--- Directions for this task ---
Filter these entries so that only lines with the word "target" remain.

Records excerpted from a collection:
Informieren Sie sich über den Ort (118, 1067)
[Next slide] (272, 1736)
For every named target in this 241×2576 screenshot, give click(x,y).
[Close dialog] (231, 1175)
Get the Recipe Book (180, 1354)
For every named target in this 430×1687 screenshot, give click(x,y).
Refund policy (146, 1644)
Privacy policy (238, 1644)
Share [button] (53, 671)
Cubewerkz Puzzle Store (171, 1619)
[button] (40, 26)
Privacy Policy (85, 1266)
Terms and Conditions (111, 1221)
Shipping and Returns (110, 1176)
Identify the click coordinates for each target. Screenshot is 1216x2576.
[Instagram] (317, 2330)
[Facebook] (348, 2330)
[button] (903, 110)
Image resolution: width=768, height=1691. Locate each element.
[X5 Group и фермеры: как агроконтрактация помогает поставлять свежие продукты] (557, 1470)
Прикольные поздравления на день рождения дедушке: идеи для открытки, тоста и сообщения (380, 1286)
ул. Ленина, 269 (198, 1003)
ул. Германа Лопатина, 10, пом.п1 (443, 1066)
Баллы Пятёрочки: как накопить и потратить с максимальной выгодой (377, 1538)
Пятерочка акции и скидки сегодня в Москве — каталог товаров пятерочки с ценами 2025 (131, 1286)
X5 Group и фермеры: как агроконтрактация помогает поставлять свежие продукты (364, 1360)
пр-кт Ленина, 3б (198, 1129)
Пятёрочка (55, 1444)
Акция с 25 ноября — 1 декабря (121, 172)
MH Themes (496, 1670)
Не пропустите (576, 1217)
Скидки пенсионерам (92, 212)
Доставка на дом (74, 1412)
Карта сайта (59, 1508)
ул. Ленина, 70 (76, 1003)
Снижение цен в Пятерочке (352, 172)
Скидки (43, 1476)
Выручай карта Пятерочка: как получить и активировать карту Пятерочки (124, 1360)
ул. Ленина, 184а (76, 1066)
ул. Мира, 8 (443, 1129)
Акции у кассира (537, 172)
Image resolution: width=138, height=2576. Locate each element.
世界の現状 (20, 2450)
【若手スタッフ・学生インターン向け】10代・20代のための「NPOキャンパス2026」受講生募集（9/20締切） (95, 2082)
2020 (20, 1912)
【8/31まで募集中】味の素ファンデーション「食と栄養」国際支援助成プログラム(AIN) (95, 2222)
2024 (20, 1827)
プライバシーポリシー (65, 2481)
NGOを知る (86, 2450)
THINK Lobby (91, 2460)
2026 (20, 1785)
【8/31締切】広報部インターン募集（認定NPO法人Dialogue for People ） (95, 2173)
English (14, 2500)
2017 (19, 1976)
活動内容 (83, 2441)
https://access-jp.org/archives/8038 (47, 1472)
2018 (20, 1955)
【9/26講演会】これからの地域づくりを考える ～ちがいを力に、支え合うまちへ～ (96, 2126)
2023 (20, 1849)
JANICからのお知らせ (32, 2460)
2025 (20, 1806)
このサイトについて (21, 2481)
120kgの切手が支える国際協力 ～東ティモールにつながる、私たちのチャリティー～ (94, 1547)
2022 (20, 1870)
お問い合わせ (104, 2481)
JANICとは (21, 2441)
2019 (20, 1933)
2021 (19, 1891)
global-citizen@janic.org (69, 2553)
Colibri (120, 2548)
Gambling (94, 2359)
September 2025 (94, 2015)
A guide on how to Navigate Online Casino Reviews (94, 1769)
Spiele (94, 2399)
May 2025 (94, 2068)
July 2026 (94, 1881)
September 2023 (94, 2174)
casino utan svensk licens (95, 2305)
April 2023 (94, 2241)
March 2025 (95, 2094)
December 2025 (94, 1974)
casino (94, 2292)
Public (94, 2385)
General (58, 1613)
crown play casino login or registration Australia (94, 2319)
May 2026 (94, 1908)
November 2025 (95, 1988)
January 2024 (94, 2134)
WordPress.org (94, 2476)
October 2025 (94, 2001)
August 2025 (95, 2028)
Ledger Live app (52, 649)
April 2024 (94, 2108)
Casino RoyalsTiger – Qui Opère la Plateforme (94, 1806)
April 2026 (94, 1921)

--- Finished task ---
For every named target in this 241×2576 screenshot, give click(x,y).
For every named target in this 430×1687 screenshot, give click(x,y).
Identify the click coordinates for each target. Screenshot is 1216x2576.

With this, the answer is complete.